Protects against [cross-site scripting (XSS)](https://en.wikipedia.org/wiki/Cross-site_scripting), [clickjacking](https://en.wikipedia.org/wiki/Clickjacking) and HTML injection attacks.

The Content-Security-Policy provides an added layer to mitigate XSS attacks by restricting which scripts can be executed by the page. It's probably the most important header, but also the most tedious to configure.

Please note there's no one-size-fits-all CSP, you have to [generate CSP policy](https://report-uri.com/home/generate) specific to the resources loaded by your website.

```shell
Header set Content-Security-Policy "default-src * data: 'unsafe-inline' 'unsafe-eval'"
```

### Strict-Transport-Security (HSTS)

Protects against [man-in-the-middle](https://en.wikipedia.org/wiki/Man-in-the-middle_attack) attacks.

HTTP Strict Transport Security instructs the browser to access the webserver over HTTPS only.

```shell
Header set Strict-Transport-Security "max-age=10886400; includeSubDomains; preload"
```

Learn more about HSTS [here](https://developer.mozilla.org/en-US/docs/Web/HTTP/Headers/Strict-Transport-Security).

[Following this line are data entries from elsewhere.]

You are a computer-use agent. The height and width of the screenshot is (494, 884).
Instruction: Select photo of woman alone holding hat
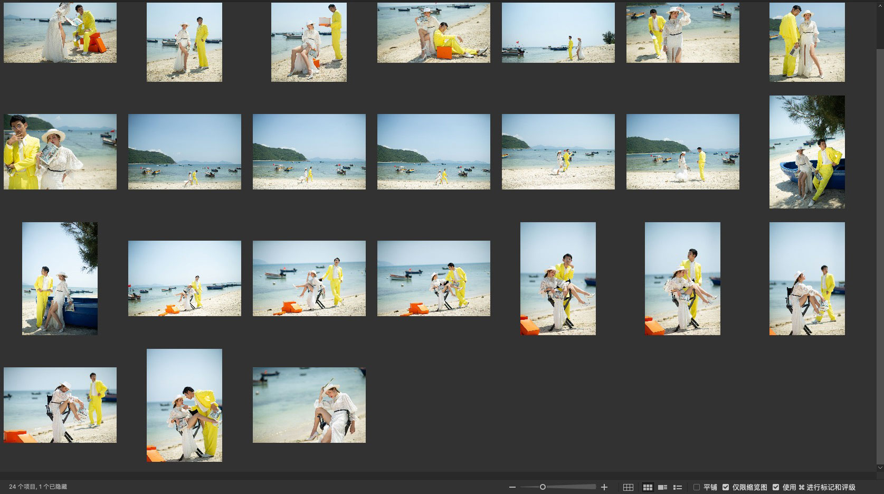[309, 405]
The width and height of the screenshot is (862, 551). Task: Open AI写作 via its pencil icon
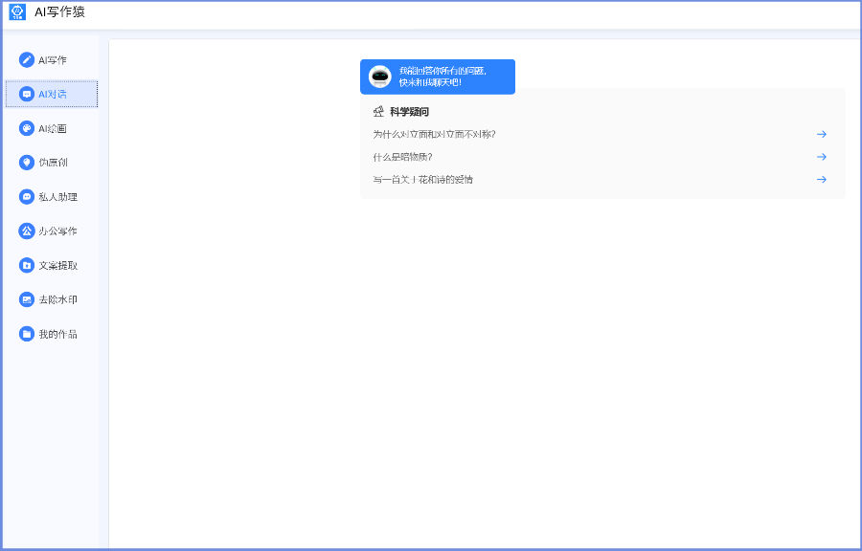point(27,60)
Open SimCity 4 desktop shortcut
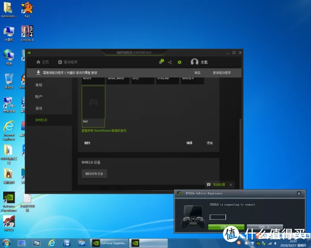 27,33
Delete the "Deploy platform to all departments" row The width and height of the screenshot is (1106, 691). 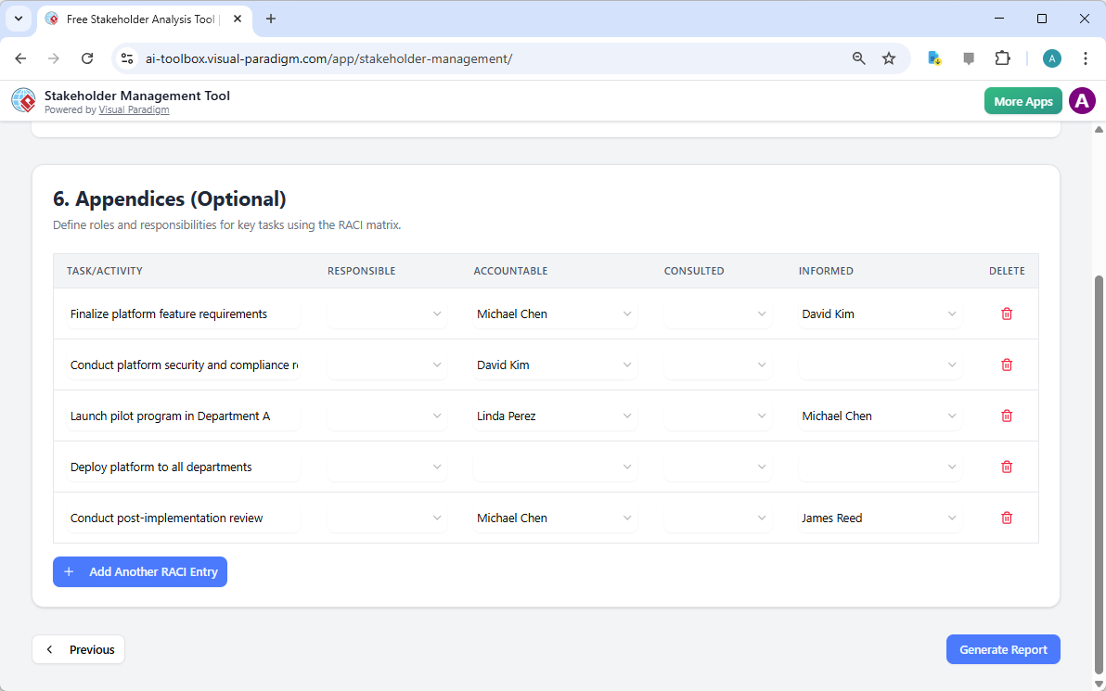[1006, 467]
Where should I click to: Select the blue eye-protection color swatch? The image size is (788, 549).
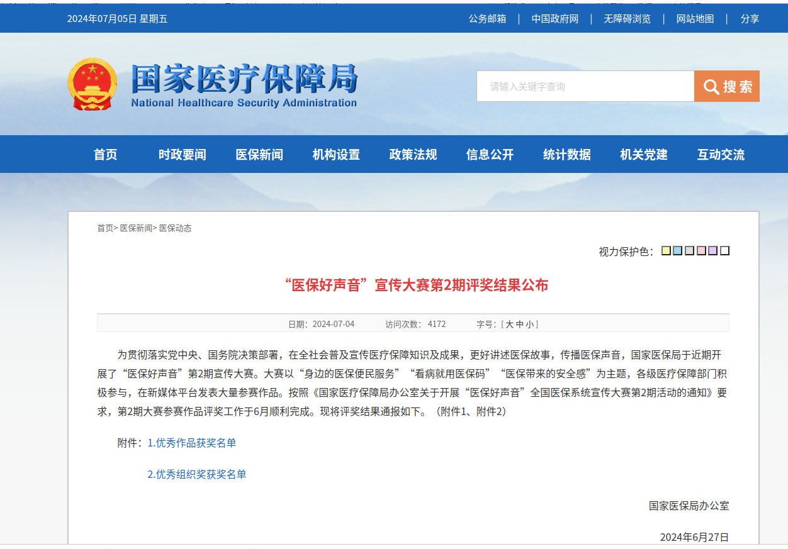[678, 251]
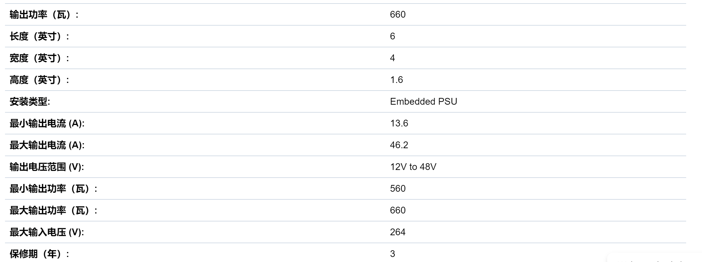Click the 输出功率（瓦） label
Viewport: 702px width, 262px height.
[44, 15]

### Access-Control-Allow-Origin

Protects against [cross-site request forgery (CSRF)](https://en.wikipedia.org/wiki/Cross-site_request_forgery) attacks. 

This is a CORS (Cross-Origin Resource Sharing) header. By default, modern browsers enforce the [same-origin policy](https://developer.mozilla.org/en-US/docs/Web/Security/Same-origin_policy) to prevent a web page from accessing cross-origin resources.

Many developers use a wildcard Access-Control-Allow-Origin header which explicitly opens up cross-origin requests from the attacker’s origin.

Don't set this header unless you need to allow AJAX requests from external origins, if so, be specific.

```shell
 Header set Access-Control-Allow-Origin "https://mysite.com"
```

### .htaccess

Enable the headers that protect against attacks using these directives:

```shell
<IfModule mod_headers.c>
    # Security Headers
    Header set X-XSS-Protection 0
    Header always append X-Frame-Options DENY
    Header set X-Content-Type-Options nosniff
    Header set Strict-Transport-Security "max-age=10886400; includeSubDomains; preload"
    #Header set Content-Security-Policy "default-src * data: 'unsafe-inline' 'unsafe-eval'"
</IfModule>
```

## 2) The headers that leak information

To update these headers you'll likely need to get your hands dirty with server configuration files.

### Server

This header contains information about the software used by the backend server that handles the request.

![Screenshot 2021-08-29 at 13.10.21.png](https://cdn.hashnode.com/res/hashnode/image/upload/v1630231845434/rP552xNB4.png)

An overly-detailed **Server** value might make it easier for attackers to exploit known security holes.

Update the server settings to show the least info possible.

In httpd.conf update ServerTokens to "Prod"

> ServerTokens Prod

Or, if you have WHM access, go to Service Configuration > Apache Configuration > Global Configuration and set Server Tokens to "Product Only".

### X-Powered-By

This header reveals information about the technology used in an application and can be a valuable hint for hackers who can exploit the security weaknesses of the technology, especially when using outdated software.

![Screenshot 2021-08-29 at 13.06.29.png](https://cdn.hashnode.com/res/hashnode/image/upload/v1630231612289/wzg5fT9a2.png)

It's highly recommended to remove this header.

In php.ini set:

> expose_php = Off

Or, if you have WHM access, go to Software > MultiPHP INI Editor > Editor Mode tab and look for the expose_php directive and set it to "Off".